The Eastern Hog-nosed snake is recognized as a threatened species in Ontario and has a limited range in Southern Ontario. These snakes are typically found in sandy habitats, such as beaches and dry woods – especially where there is a healthy population of toads which are this snake’s favourite meal! Wasaga Beach Provincial Park provides suitable habitat for this species and has been spotted a number of times within park boundaries.
The name of this snake refers to the expanded scales around the front of their face, giving the snake an up-turned snout appearance. The function of these shovel-like scales is to assist the snake in burrowing through loose sand in search of the American toad. Hog-nosed snakes are specialized toad feeders and are resistant to the toxins toads contain. This snake is not venomous and is harmless.
One of the main threats to the Eastern Hog-nosed snake is the lack of public awareness regarding their fascinating behaviour and their habitat requirements.

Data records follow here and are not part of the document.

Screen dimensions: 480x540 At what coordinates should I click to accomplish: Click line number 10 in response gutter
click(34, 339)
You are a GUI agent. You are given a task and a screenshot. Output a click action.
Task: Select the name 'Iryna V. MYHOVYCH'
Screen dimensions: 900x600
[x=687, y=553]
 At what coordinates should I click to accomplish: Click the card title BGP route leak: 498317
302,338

When threatened, hog-nosed snakes will rear their head, flatten their neck to look like a cobra, and hiss loudly. If this display is not effective, the snake will harmlessly strike at the intruder with its mouth closed. The Eastern Hog-nosed snake has developed these techniques that resemble venomous snake activity as a defence mechanism to ward off predators. As a last resort the snake will finally roll over onto its back and play dead to convince their predator they are an unappetizing feast!

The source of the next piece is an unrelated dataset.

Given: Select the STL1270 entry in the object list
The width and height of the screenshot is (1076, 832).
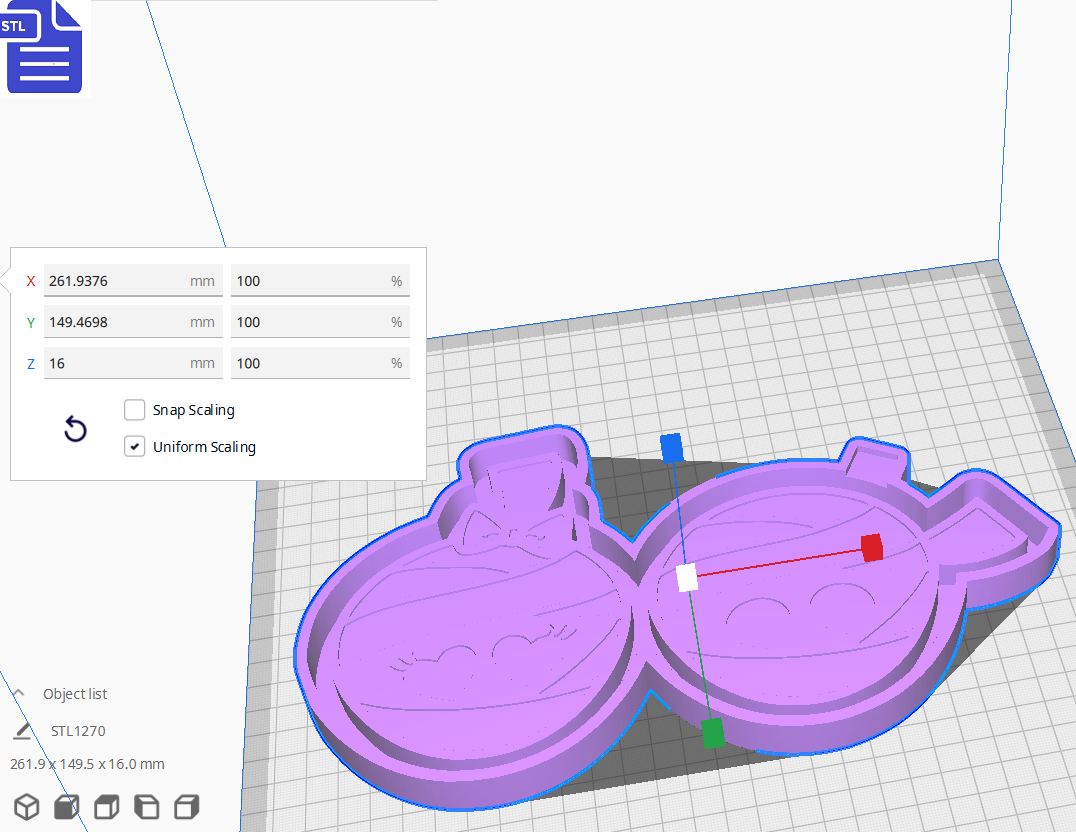Looking at the screenshot, I should [75, 731].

Hog-nosed snakes are fairly distinctive. They are a heavy-bodied snake with a shovel-like upturned snout and a grey/brown colour. Young snakes have irregular green and brown patches along their back, while adult snakes tend to be uniform in colour. A key feature of this snake is conspicuous black patches just behind their head. The average length is about 60 cm (2 feet), with a maximum length of one metre (three and a half feet). Often simply observing this behaviour is enough to determine it is a hog-nosed snake!
Hog-nosed snake research and monitoring took place in Wasaga Beach from 2001 to 2005 and from 2015 to 2017. This research focused on the life history, microhabitat, and ecological requirements of the Eastern Hog-nosed Snake in Wasaga Beach Provincial Park and the surrounding community. Snakes were captured, measured, and weighed to determine changes over time. Blood samples were also taken to determine relationships within the park’s population and to compare it to other known populations of Hog-nosed snakes. The snakes were only out of their natural setting for a few hours and were released back to the same point of capture.
The other focus of the research was to determine the seasonal movements of these snakes. This was accomplished using radio telemetry equipment. Hog-nosed snakes were surgically implanted with radio transmitters and then tracked every other day until they entered hibernation in the fall. The data from this study helped to assess habitat preferences and what areas of the park they prefer to use for feeding, shedding their skin, mating, and hibernating.
Park Staff continue to report sightings of Hog-nosed snakes, and you can too! Using the Ontario Nature Reptile & Amphibian Atlas app or website, report your sightings of hog-nosed snakes and help us preserve this amazing species!